*Description of the task*
Format every line of the items below as a Markdown table with two columns, Row and Line, numbering the rows in order and omitting blank lines.

*Input data*
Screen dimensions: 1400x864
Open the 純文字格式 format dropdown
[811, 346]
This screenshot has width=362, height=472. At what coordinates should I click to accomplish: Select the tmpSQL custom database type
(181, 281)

*Task output*
| Row | Line |
|---|---|
| 1 | Screen dimensions: 1400x864 |
| 2 | Open the 純文字格式 format dropdown |
| 3 | [811, 346] |
| 4 | This screenshot has width=362, height=472. At what coordinates should I click to accomplish: Select the tmpSQL custom database type |
| 5 | (181, 281) |